I read in USA Today that, in a new venture, “Whole Foods invites customers to have a drink”; this is a direct quote of the headline in the Money section of the newspaper of Monday. A grocery chain in the pub business for goodness’ sake; will nonsense never end? I guess not — Starbucks is experimenting with beer and wine service at some coffee bars in Seattle.
The CEO of Whole Foods takes the view that “coming out of the recession, people are looking for affordable luxuries and a more intimate experience.” I’m not sure that a Whole Foods grocery store, among the jams, jellies and cornflakes, meats and cheeses, and pushing a wire basket, is a place I would look for an intimate experience nor, come to think of it, an affordable luxury. In fact, it’s a bit of a stretch for me to think of a bottle of beer in those terms.
Other experts say that serving beer and wine on the premises of a grocery store “can lift the entire experience of shopping.” I can understand why that would be a good thing because I cannot think of any activity more than grocery shopping that needs an entire lift.
Curiously, as I write this, I am beginning to warm to the idea of pubs in grocery stores because I can see how it might fit my lifestyle (this is something I have only when in Whole Foods, by the way).
My entire sorry experience of grocery shopping is as a motive force for the cart, that is, to follow faithfully she who shops. Occasionally, I am sent on specific errands around the store to find this or that exact thing. I am never dispatched to fetch anything that requires judgment of kind, brand, quality, price, amount or packaging because I will inevitability get it wrong, and must return it whence it came.
One giant advantage of a pub in a grocery store is that I could be sent on an errand and never return or, better yet, I could be deposited at the bar upon entry to be picked up again upon exit.
On this basis, I would recommend that Macy’s and Ann Taylor and Nordstrom also put in convenient pubs — one on each floor — so that poor fellow who can be seen “helping” his spouse sort through endless racks of clothing, as if he has anything to contribute to that enterprise, can be firmly dispatched to the pub. As it is now, the best one can do is find a chair and nod off.
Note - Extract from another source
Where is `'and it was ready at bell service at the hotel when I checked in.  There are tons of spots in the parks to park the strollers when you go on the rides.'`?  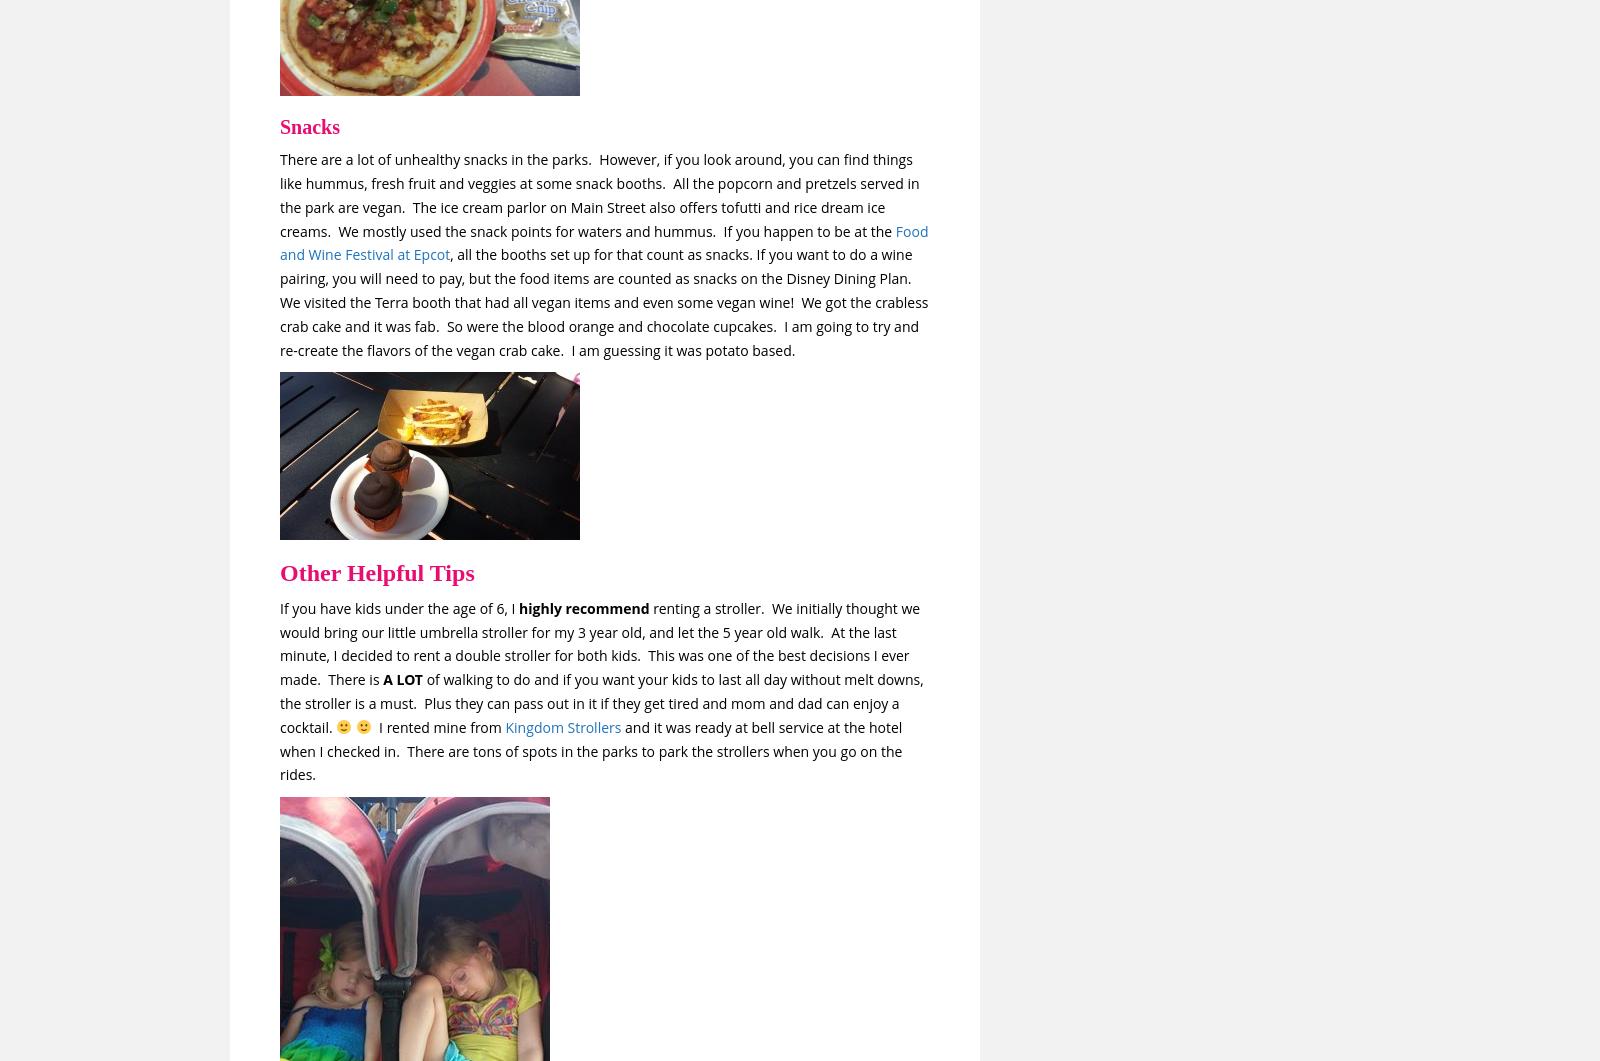 'and it was ready at bell service at the hotel when I checked in.  There are tons of spots in the parks to park the strollers when you go on the rides.' is located at coordinates (590, 750).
Another expert lauds the idea of bars in grocery stores. “This is about creating community in the store,” he says. I have no idea what this means. He might have been misquoted and actually said, “This is about to create calamity in the store” because another expert commentator gives a nod to the risks involved and warns that it would not be a good thing “if it takes on a life of its own” and gets rowdy.
Now if it takes on a life of its own and gets rowdy, or at least convivial, that is what I understand as community.
What every grocery store needs, I guess, is a group of guys, not needed for shopping even as motive force for the cart, nor anything else for that matter, deposited at the corner bar hoisting a few beers watching football together. That’s community.
Veteran supermarket consultant (I guess there are such people) Howard Solganik says this venture of the Whole Foods grocery chain “in one step achieves everything Whole Foods is trying to do.” This is the concluding sentence of a paragraph that recognizes that bars in grocery stores would be a relatively low-cost way to make a lot of money. I wonder if it works as well the other way around?
Now this I understand. Making money is what stores are supposed to do and they do that best by serving the needs of their customers. I suppose, therefore, that Whole Foods customers are looking for lifting and intimate experiences in a newly created community, though I doubt it.
I think the idea of pubs in grocery stores would work just as well if they were to provide a place for shoppers to sit down and relax for a few minutes and enjoy a reinvigorating libation to counter the enervating activity of — well — grocery shopping.